#### Records for the exercise

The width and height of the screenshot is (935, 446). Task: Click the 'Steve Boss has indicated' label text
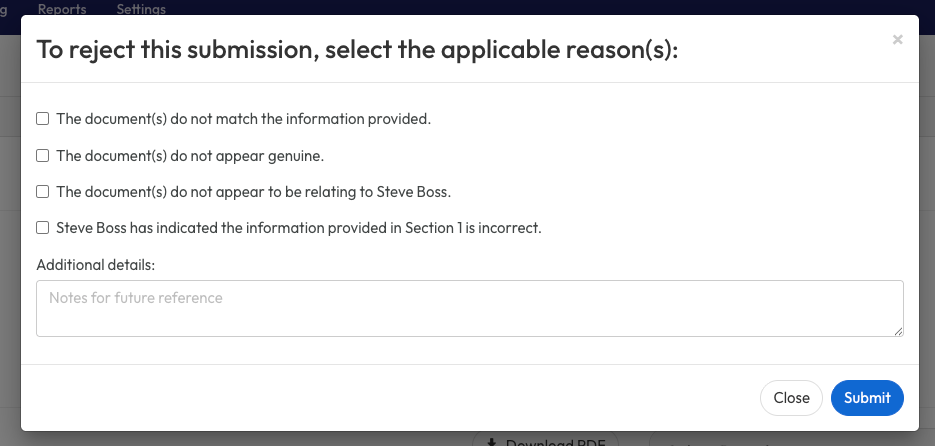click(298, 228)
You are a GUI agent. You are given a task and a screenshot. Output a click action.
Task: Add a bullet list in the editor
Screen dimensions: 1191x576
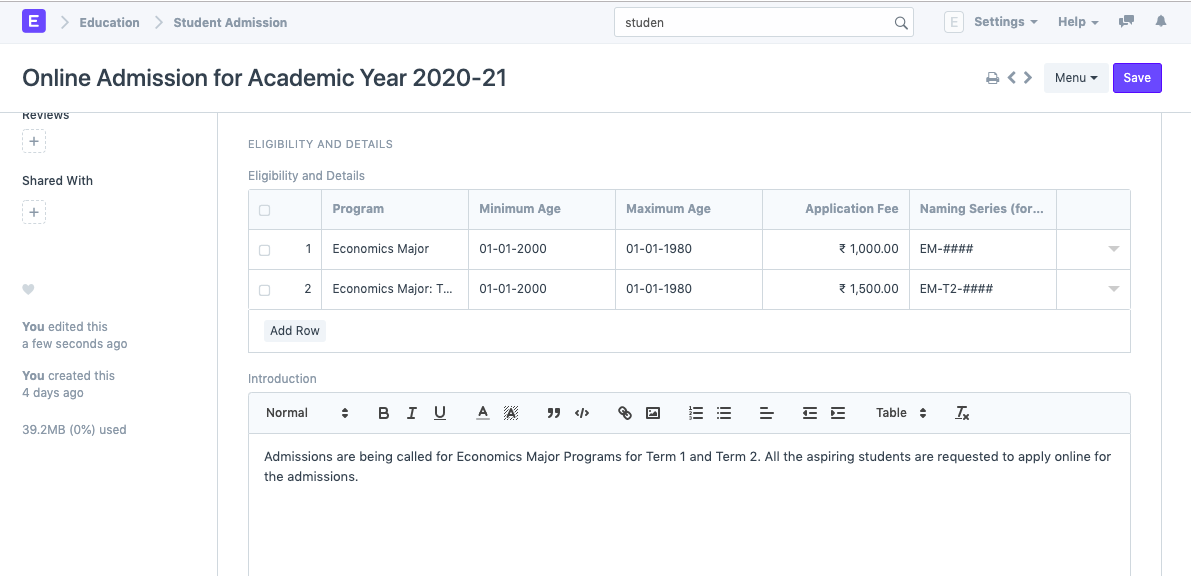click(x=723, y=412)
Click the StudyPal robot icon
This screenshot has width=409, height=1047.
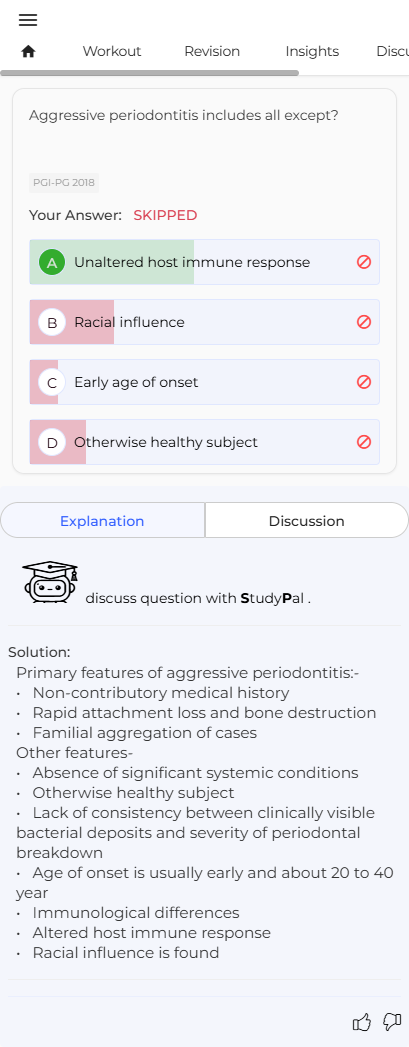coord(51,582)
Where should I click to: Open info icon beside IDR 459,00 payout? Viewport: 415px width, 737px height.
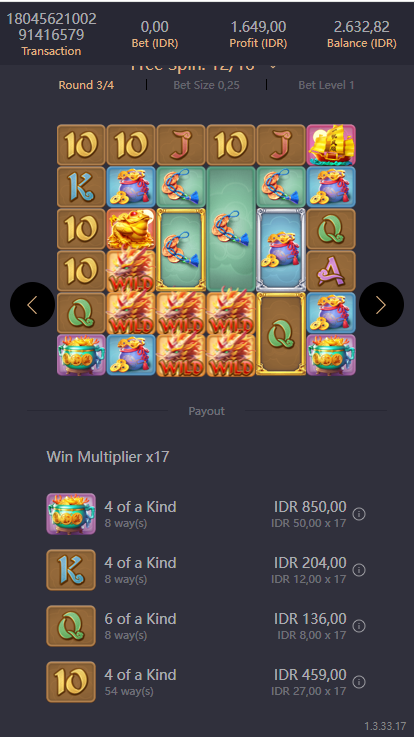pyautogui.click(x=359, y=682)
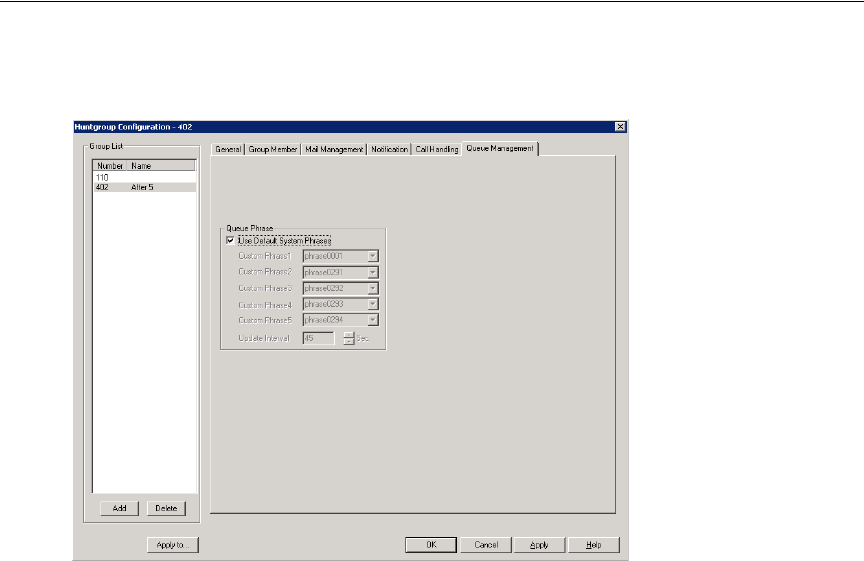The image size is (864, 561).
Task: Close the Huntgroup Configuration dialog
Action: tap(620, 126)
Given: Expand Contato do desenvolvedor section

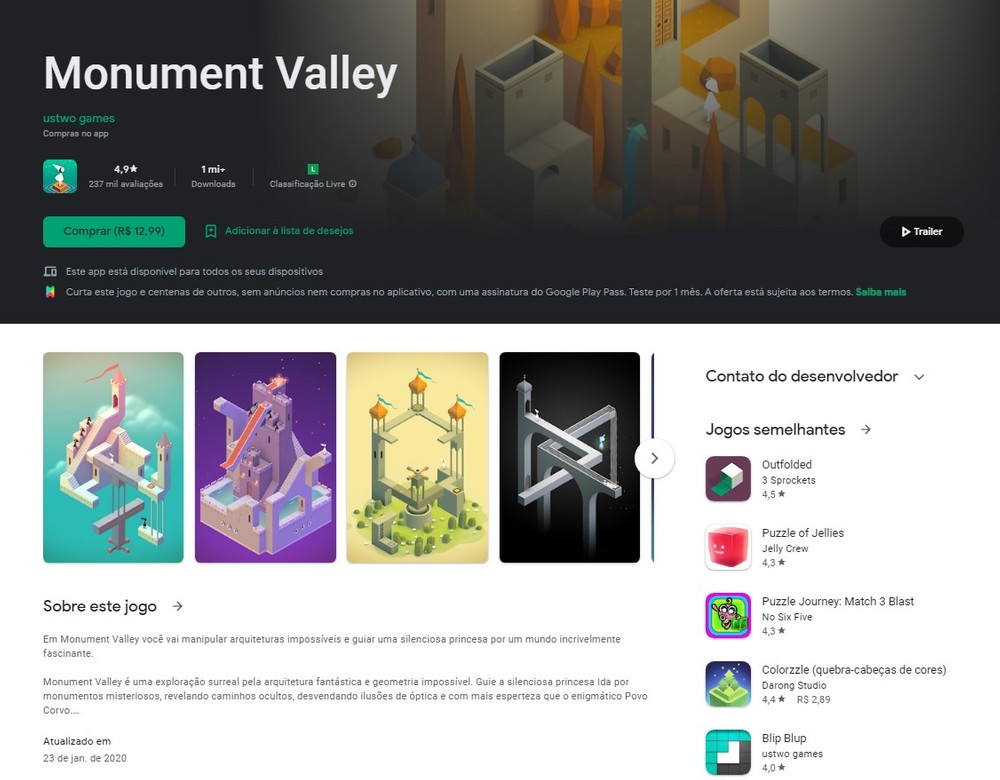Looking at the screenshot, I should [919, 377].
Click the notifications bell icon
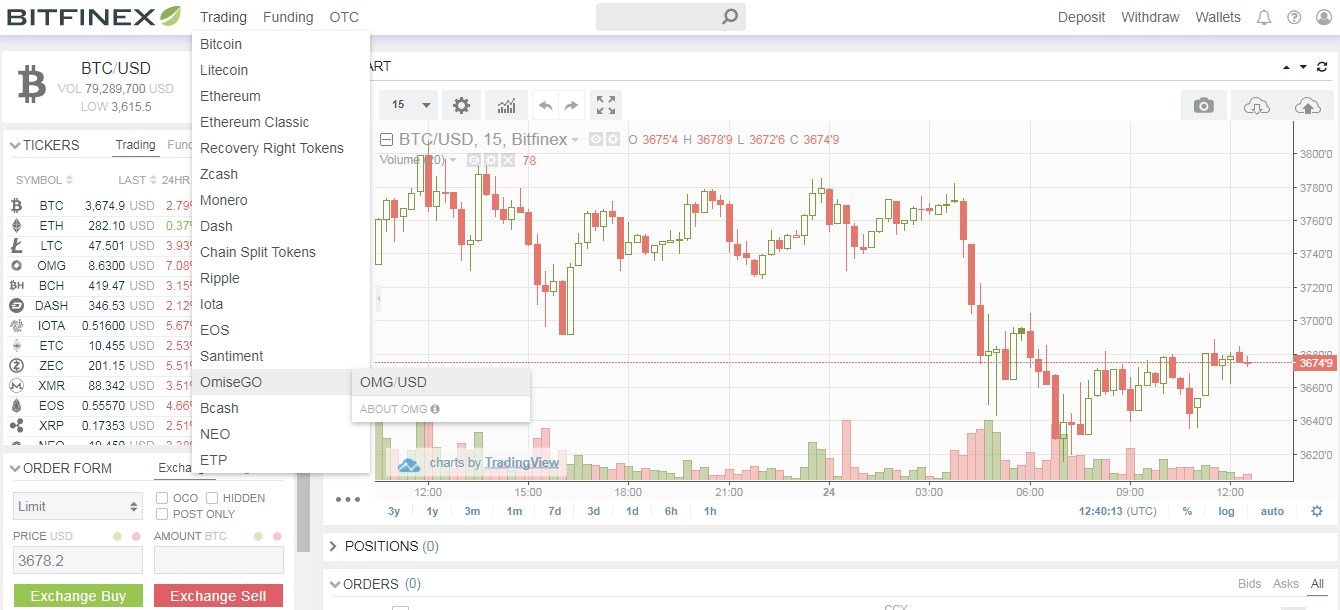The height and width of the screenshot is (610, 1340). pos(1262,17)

########
#### Records for the exercise

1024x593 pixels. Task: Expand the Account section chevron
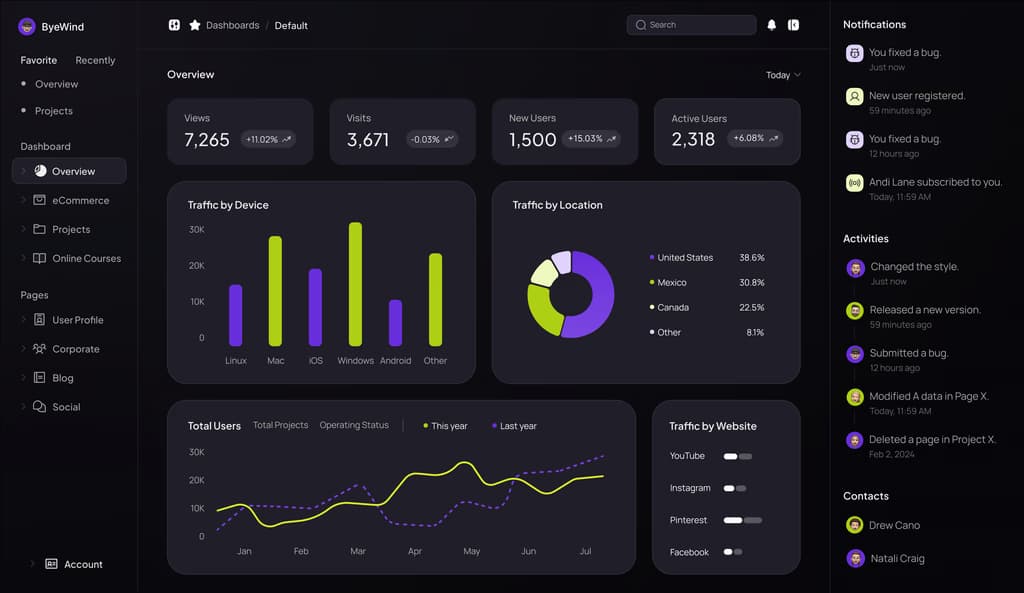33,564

########

**What is required**
Rewrite the material starting with the line with "Given: Expand Contato" and going on through the line with "The height and", replacing "notifications bell icon" with "settings gear icon" and keeping everything else unchanged. Leave the pictures out.

**Solution**
Given: Expand Contato do desenvolvedor section

Looking at the screenshot, I should [919, 377].
Click the settings gear icon
The height and width of the screenshot is (610, 1340). pos(1262,17)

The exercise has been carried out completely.